Women are objectified. Women put up with objectification all the
time. It’s a constant issue in so much of
the world, when most women head out into the world, to mind their own
business. And I don’t want to
equivocate. But sometimes, particularly
in this city that is comparatively safe for women to walk around in, it is foreign
men who have to put up with a mild strain of this objectification.
I can’t walk from my
serviced apartment to dinner or over to my campus here, near Shanghai’s
People’s Park, without someone asking me if I want to pay for sex. Sometimes it is young men who approach you,
sometimes its older grizzled guys.
Sometimes it is younger women who step right up, sometimes they are women
my age. Every single time it is
drag. Every single time it is tiring,
and takes you off your center. Every single time I try to fire off something caustic
back at the person, in well-practiced Mandarin.
I left my apartment
tonight and made it about twenty-five feet before I spied a young lady in her
late twenties making a bee-line for me.

DATA LINES:
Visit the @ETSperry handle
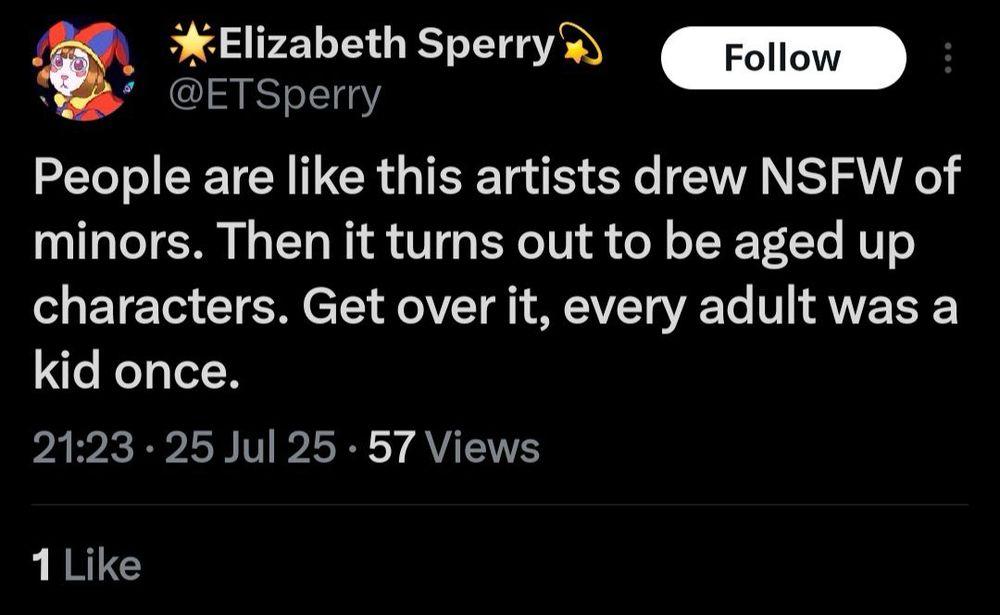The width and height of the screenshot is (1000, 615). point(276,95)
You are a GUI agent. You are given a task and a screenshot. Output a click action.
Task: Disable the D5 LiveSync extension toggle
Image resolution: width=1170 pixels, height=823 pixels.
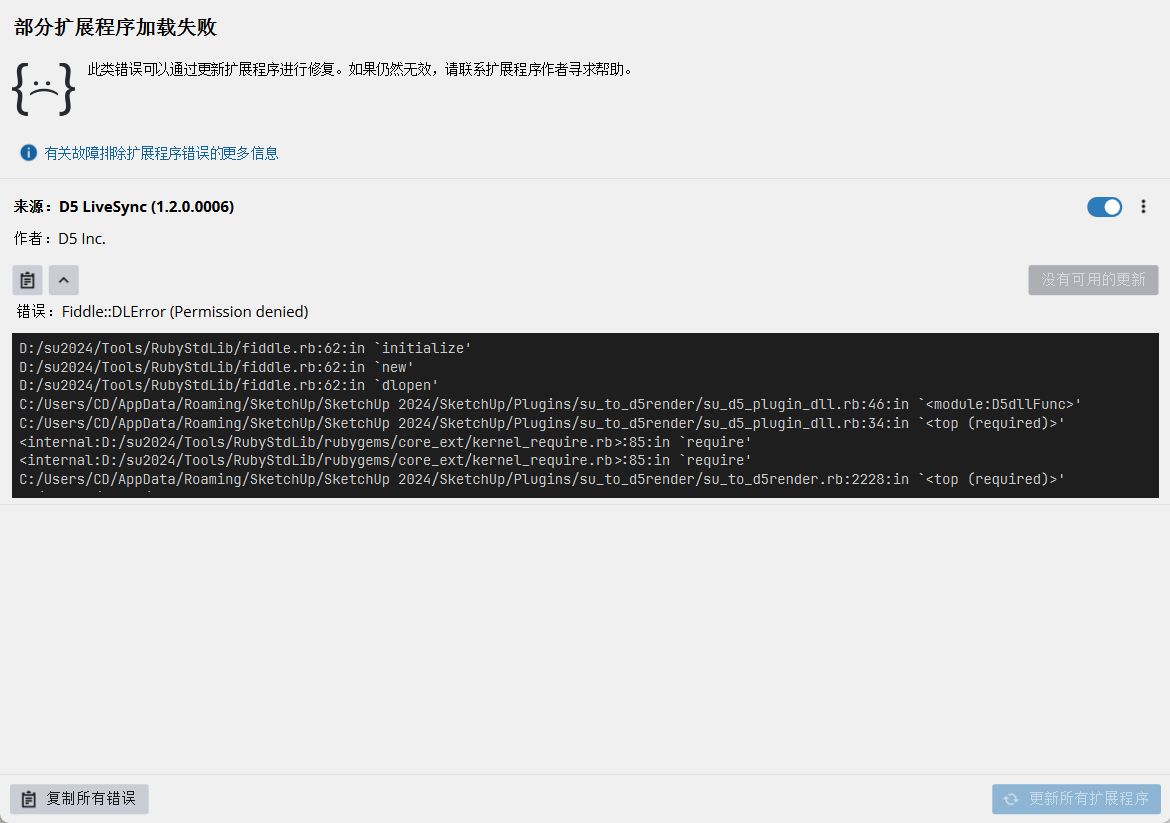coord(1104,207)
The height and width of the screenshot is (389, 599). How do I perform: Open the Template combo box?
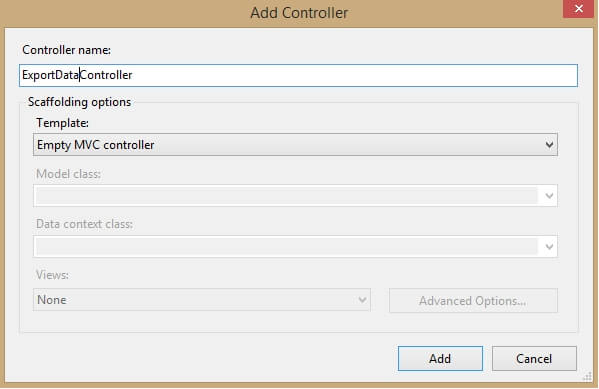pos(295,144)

THE PROBLEM:
For the piece above about street solicitation in Shanghai, say yes or no to each statement below, and quote the words of the text that decide it.
1. The writer is approached only by men.
2. The writer answers these people in Mandarin.
3. Tonight the writer got about twenty-five feet from the apartment before seeing someone heading straight over.

WRITTEN RESPONSE:
1. No: "Sometimes it is younger women who step right up, sometimes they are women my age."
2. Yes: "Every single time I try to fire off something caustic back at the person, in well-practiced Mandarin."
3. Yes: "made it about twenty-five feet before I spied a young lady in her late twenties making a bee-line for me."